* [TASK DIRECTIONS]:
Convert the material into a JSON array of strings, one string per line with blank lines omitted, starting at the line containing "Przodkowie (138, 335)" and continuing through the line containing "PC Keys (87, 86)", with both of those lines included. Leave out every other line.

* [RECORDS FOR THE EXERCISE]:
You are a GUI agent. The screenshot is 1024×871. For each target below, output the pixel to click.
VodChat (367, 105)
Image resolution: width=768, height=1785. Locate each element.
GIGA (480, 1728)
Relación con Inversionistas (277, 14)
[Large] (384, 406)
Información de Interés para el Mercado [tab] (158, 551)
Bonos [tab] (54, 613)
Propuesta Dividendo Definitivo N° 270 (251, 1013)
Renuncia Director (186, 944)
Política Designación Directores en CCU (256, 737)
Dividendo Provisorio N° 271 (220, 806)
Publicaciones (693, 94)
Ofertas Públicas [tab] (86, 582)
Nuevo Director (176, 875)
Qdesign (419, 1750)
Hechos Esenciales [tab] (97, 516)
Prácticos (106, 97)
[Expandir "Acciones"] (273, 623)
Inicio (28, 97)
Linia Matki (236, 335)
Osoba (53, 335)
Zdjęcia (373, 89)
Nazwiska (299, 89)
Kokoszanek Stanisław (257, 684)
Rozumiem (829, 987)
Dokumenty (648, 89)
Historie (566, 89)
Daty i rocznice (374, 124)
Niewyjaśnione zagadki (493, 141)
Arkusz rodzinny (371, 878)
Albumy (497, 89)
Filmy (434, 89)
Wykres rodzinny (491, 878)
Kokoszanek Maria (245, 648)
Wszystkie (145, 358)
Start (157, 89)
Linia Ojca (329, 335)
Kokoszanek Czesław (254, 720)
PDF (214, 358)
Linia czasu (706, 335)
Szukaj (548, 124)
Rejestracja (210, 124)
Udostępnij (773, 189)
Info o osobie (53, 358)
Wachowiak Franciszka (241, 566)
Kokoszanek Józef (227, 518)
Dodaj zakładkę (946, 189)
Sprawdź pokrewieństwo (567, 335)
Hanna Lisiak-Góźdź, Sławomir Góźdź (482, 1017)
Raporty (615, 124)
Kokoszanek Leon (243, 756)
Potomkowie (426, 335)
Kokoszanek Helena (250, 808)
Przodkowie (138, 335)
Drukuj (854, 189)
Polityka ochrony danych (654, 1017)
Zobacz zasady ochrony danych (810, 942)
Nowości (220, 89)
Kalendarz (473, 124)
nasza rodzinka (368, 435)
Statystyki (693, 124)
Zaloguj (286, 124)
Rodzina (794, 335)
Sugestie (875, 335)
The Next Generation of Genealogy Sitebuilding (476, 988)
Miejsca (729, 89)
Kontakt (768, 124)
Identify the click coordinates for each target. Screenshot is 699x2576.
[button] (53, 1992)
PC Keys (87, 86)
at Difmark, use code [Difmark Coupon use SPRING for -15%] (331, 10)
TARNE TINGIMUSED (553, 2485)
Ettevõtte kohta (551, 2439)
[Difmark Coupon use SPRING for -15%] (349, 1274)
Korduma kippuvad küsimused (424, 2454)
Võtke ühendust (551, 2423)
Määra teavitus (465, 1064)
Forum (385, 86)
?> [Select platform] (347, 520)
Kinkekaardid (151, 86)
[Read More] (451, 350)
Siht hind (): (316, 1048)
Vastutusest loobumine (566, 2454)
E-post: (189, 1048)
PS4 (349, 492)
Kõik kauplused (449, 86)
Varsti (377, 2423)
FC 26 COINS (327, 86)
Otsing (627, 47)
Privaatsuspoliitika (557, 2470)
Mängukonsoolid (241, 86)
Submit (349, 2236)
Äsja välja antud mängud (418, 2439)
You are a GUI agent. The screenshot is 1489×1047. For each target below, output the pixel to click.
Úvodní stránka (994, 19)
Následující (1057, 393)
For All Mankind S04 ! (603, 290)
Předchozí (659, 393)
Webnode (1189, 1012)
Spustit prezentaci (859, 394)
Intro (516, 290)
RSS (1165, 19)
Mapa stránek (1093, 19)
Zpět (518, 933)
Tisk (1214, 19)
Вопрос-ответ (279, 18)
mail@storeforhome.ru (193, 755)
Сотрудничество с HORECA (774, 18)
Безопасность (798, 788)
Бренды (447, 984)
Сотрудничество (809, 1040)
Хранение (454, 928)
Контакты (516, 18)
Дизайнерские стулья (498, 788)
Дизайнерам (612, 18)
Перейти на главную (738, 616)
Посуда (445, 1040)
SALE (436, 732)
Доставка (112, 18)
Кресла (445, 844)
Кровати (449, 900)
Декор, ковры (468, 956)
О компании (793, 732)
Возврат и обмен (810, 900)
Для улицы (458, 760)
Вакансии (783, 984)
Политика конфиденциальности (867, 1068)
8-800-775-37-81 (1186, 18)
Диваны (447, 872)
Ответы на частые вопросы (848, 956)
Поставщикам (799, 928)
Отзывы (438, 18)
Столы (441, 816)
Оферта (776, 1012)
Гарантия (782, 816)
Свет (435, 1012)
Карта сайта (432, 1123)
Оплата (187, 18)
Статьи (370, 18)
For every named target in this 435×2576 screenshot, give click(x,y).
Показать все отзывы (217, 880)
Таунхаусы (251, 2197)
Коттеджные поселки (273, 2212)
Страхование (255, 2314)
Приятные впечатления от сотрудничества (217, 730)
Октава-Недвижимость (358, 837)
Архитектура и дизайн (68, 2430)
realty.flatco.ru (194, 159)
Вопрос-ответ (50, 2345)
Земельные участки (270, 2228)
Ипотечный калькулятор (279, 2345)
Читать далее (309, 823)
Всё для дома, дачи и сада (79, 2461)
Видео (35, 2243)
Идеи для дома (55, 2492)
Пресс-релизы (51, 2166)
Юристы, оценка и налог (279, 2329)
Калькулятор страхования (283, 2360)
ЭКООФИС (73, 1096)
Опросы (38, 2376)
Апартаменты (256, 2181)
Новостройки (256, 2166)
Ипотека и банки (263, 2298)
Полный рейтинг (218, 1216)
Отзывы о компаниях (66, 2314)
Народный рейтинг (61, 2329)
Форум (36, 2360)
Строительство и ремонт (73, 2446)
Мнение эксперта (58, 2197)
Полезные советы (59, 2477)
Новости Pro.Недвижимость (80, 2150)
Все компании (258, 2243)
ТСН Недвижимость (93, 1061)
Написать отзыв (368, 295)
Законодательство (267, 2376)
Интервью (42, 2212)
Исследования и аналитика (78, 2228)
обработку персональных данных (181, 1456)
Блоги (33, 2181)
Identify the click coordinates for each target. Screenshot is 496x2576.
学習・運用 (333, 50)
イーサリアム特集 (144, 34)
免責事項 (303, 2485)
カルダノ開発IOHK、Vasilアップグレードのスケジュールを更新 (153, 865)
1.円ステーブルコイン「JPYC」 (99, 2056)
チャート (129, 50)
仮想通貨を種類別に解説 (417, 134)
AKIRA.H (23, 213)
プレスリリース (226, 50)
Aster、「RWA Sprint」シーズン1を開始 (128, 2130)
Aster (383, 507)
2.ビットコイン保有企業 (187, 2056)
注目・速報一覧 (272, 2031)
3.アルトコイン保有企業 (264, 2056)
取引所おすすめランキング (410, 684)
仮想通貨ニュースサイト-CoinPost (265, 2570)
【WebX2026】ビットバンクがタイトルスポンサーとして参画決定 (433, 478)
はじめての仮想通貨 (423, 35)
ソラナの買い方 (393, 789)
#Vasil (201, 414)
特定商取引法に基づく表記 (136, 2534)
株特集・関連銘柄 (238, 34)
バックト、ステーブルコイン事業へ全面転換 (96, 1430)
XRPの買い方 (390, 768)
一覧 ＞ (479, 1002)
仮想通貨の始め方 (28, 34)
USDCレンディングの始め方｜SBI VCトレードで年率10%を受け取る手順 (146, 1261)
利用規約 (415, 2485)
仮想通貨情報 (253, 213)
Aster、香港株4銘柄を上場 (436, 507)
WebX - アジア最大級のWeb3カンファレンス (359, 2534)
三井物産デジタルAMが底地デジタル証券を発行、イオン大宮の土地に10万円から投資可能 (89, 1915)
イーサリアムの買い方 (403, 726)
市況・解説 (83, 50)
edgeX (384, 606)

* [SOLVED EXERCISE]:
[
  "Przodkowie (138, 335)",
  "Drukuj (854, 189)",
  "Polityka ochrony danych (654, 1017)",
  "Zobacz zasady ochrony danych (810, 942)",
  "Nowości (220, 89)",
  "Kalendarz (473, 124)",
  "nasza rodzinka (368, 435)",
  "Statystyki (693, 124)",
  "Zaloguj (286, 124)",
  "Rodzina (794, 335)",
  "Sugestie (875, 335)",
  "The Next Generation of Genealogy Sitebuilding (476, 988)",
  "Miejsca (729, 89)",
  "Kontakt (768, 124)",
  "Identify the click coordinates for each target. Screenshot is 699x2576.",
  "[button] (53, 1992)",
  "PC Keys (87, 86)"
]